SOURCE EXCERPT —
* * * * * * *

Abstract:
An interferometric light modulator includes a base and a ribbon suspended above the base. The ribbon has a central region and first and second conducting regions located outside of the central region. The ribbon includes a first mirror between the first and second conducting regions. The base includes a second mirror located parallel and adjacent to the first mirror so that the first and second mirrors form an interferometric cavity. An electrical bias applied to the first and second conducting regions adjusts the interferometric cavity in order to modulate light which is incident upon the central region of the ribbon. In an alternative interferometric light modulator, the light is incident upon a second central region of the base.

Description:
FIELD OF THE INVENTION 
     This invention relates to the field of light modulators. More particularly, this invention relates to the field of light modulators where light is modulated via a variable interferometric structure. 
     BACKGROUND OF THE INVENTION 
     Charles Fabry and Alfred Perot invented the Fabry-Perot interferometer in the late 1800&#39;s. The Fabry-Perot interferometer includes two glass plates that have been lightly silvered on facing surfaces. The glass plates are arranged parallel to each other so that the lightly silvered surfaces produce an interference cavity defined by a separation distance between the glass plates. If the separation distance is fixed, the Fabry-Perot interferometer is referred to as a Fabry-Perot etalon. 
     In either the Fabry-Perot interferometer or the Fabry-Perot etalon, the interference cavity causes multiple beam interference. The multiple beam interference occurs when first and second partially reflecting surfaces are oriented parallel to each other and illuminated by light. Provided that reflection coefficients for the first and second partially reflecting surfaces are not small, the light reflects between the two partially reflecting surfaces multiple times. This produces a transmitted multiple beam interference for the light exiting the second surface in a forward direction and a reflected multiple beam interference for the light exiting the first surface in a reverse direction. 
     If the Fabry-Perot interferometer is illuminated by a broad light source and the transmitted multiple beam interference is collected by a focusing lens, a circular interference pattern is produced on a screen at a focal length of the focusing lens. The circular interference pattern exhibits bright narrow rings of light separated by larger dark rings. 
     Goossen et al. in “Silicon modulator based on mechanically-active anti-reflection layer with 1 Mbit/sec capability for fiber-in-the-loop applications,”  IEEE Phtonics Technology Letters,  Vol. 6, No. Sep. 9, 1994, pp. 1119-1121, teach a mechanical anti-reflection optical switch. The optical switch consists of a SiN x  membrane suspended over a Si substrate. The SiN x  membrane has a square shape and is suspended from corners by arms. The SiN x  layer has a thickness of a quarter wavelength of incident light. A SiN x  index of refraction for the SiN x  layer is a square root of a Si index of refraction for the Si substrate. When an air gap separating the SiN x  membrane from the Si substrate is an even multiple of a quarter wavelength, an antireflection condition exists. When the air gap is an odd multiple of a quarter wavelength of the incident light, a high reflection condition exists. The optical switch is in an off-state when the anti-reflection condition exists and is an on-state when the high reflection condition exists.

* * * * * * *

GIVEN INFORMATION —
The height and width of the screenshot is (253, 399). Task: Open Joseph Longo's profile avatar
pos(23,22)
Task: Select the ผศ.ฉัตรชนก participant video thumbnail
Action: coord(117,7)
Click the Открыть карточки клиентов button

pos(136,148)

* * * * * * *

TASK PROMPT —
In the patent text on interferometric light modulators, what is a Fabry-Perot interferometer called when the separation distance between its glass plates is fixed?

TASK ANSWER —
A Fabry-Perot etalon.